Michael Carrick has opened up about Manchester United’s disappointing start to life under Jose Mourinho this season.
Man United currently sit in sixth spot after 11 games, six points off fourth spot and eight points behind leaders level.
Mourinho’s men also lie outside the qualification places in their Europa League group after suffering defeats away to Feyenoord and Fenerbahce.
However Carrick, speaking earlier this week, insisted he was hopeful with seven months of this season still remaining.
“We want to be at the top challenging,” he said.
“We’ve had some ups and downs along the way, it’s not to say that we’ve given up on winning things just yet – it’s too early for that and we’ve got too much quality and too much of a good team and squad to give up on anything.
“We just don’t feel we’ve got the results our performances have warranted; we know it can change, we’re not up to Christmas yet, there’s still so much to play for and we still believe that when it comes near the end and when it counts we’ll be right up there.”
Mourinho’s start to life at Old Trafford has been, well, quite un-Mourinho like.

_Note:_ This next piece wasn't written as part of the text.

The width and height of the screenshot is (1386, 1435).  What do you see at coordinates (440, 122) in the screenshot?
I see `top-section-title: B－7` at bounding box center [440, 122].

Not necessarily because of a failure to constantly pick up results (the Special One has always overseen a slight transitional period, lasting usually a month or slightly more, before his side truly clicks), but because of this side’s aptitude for excellent performances that don’t yield the results they deserve.

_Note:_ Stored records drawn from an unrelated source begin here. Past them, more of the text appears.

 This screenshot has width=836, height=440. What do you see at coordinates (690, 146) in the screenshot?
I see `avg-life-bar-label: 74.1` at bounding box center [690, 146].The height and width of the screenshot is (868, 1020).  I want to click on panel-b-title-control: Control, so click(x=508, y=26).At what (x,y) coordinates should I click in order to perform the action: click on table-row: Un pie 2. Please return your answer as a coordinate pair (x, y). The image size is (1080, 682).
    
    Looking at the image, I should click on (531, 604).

The 53-year-old is a winner, and he always has been; a specialist in winning ugly, a specialist in commanding a sense of siege mentality.

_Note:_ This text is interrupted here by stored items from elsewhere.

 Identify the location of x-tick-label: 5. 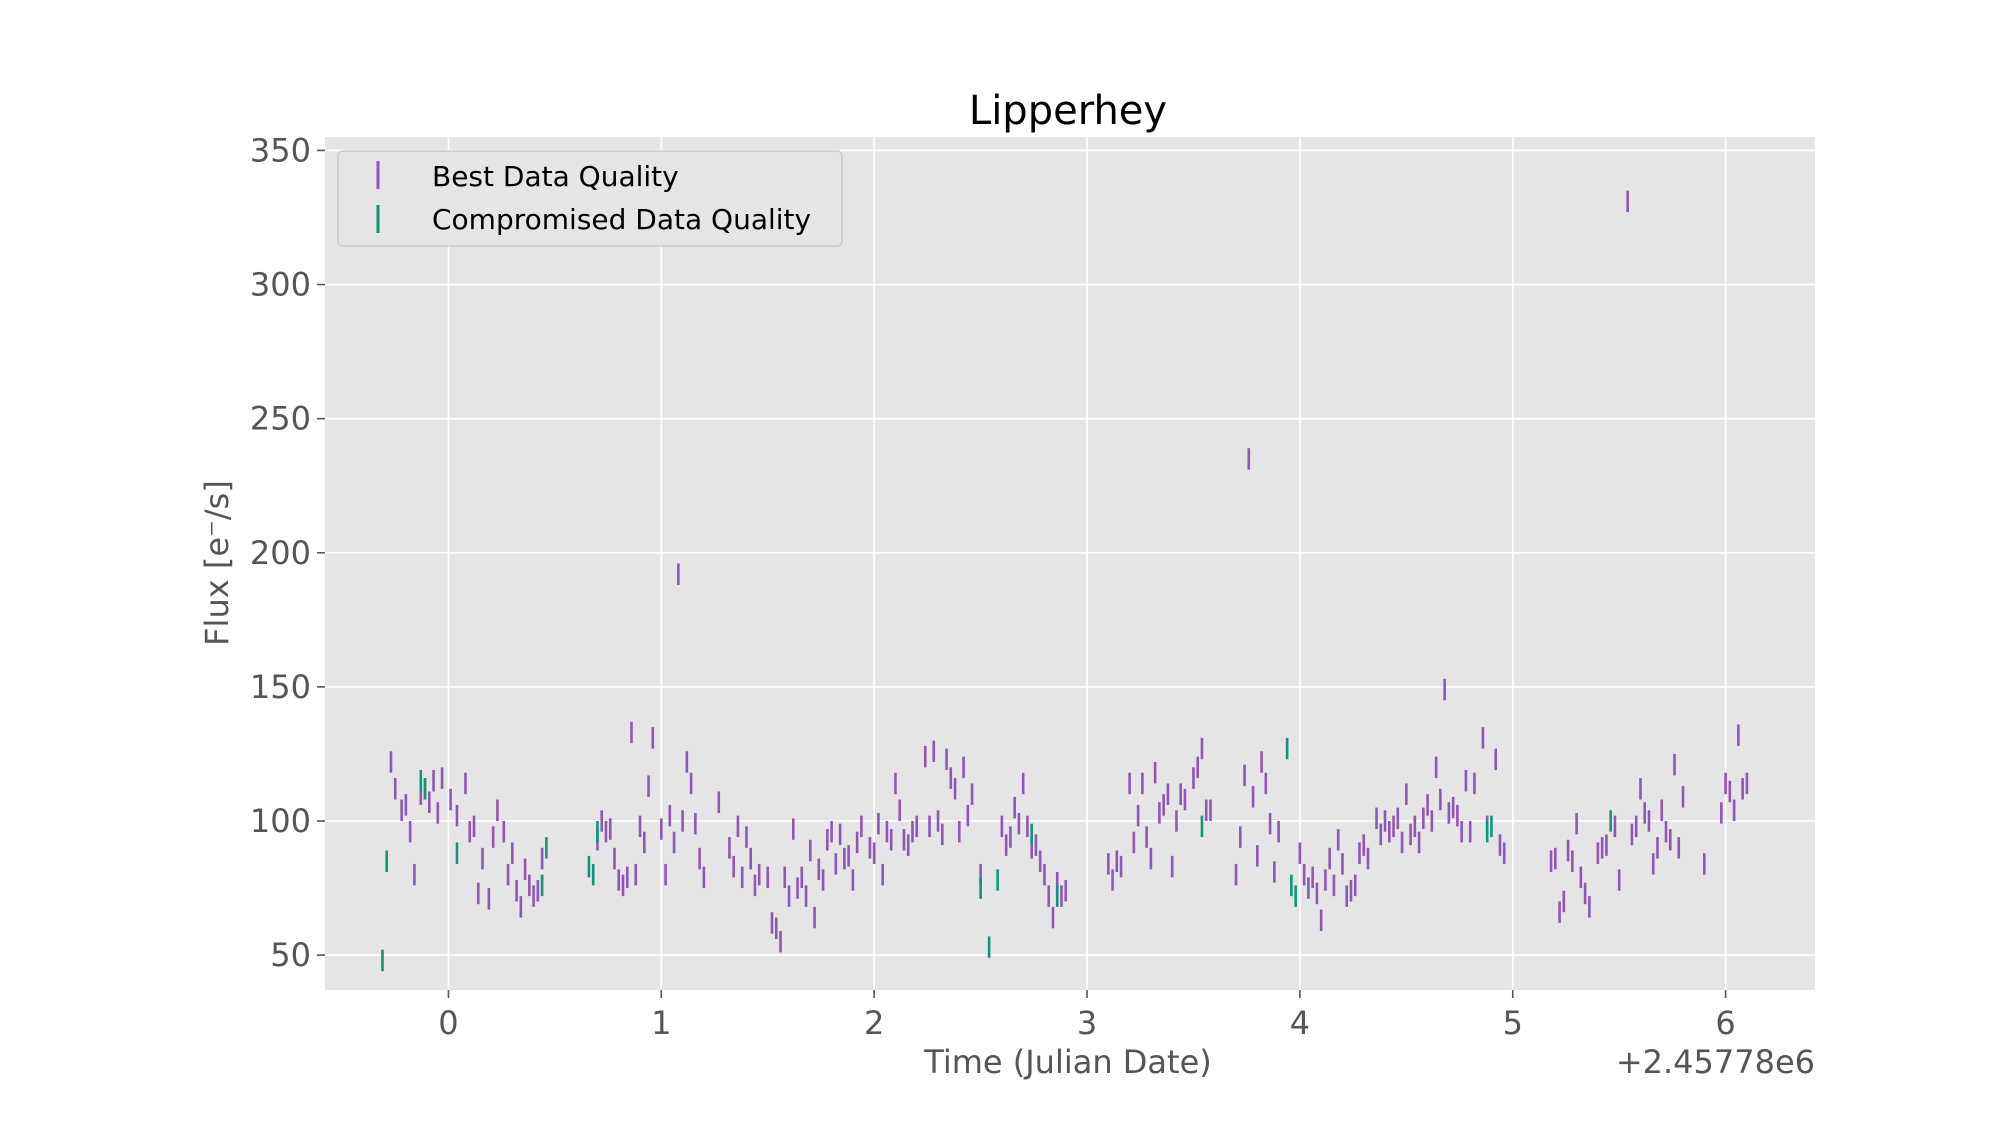
(1513, 1023).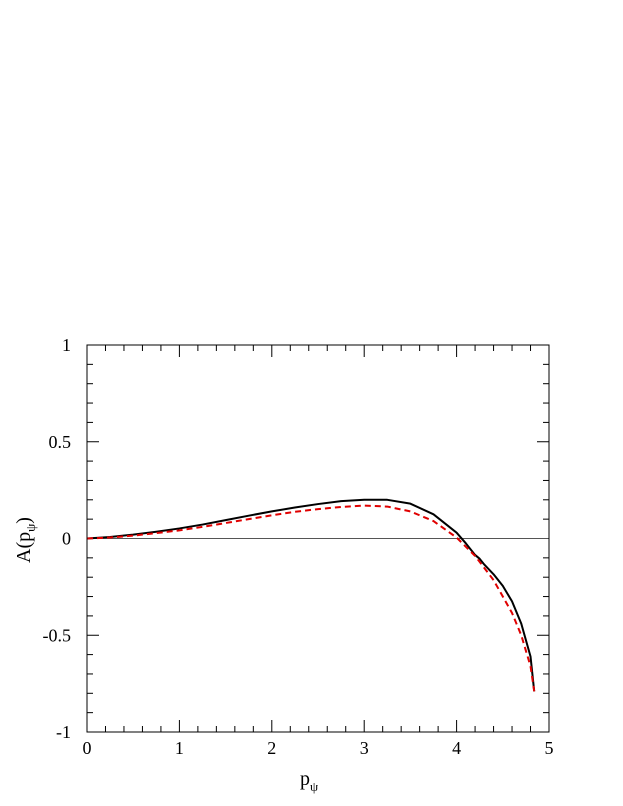 The image size is (623, 806). Describe the element at coordinates (272, 748) in the screenshot. I see `x-tick-label: 2` at that location.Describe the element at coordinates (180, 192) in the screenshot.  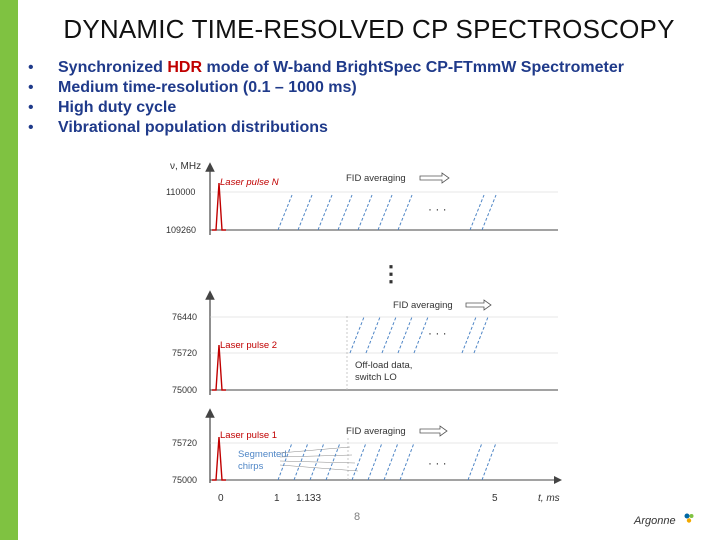
I see `top-tick-110000: 110000` at that location.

At United, however, we have seen a team blessed with talent struggling to reward themselves for a string emphatic displays. There have been brief moments where everything has clicked, almost out of nowhere. Mourinho’s men have shown signs of that ruthless conviction going forward, laced with power, creativity and speed, blitzing teams out of the water.
Mourinho’s task, as United fans all know, is to consolidate the unquestionable zeal that exists within the squad. The pieces are all there; the Portuguese just needs to put them together.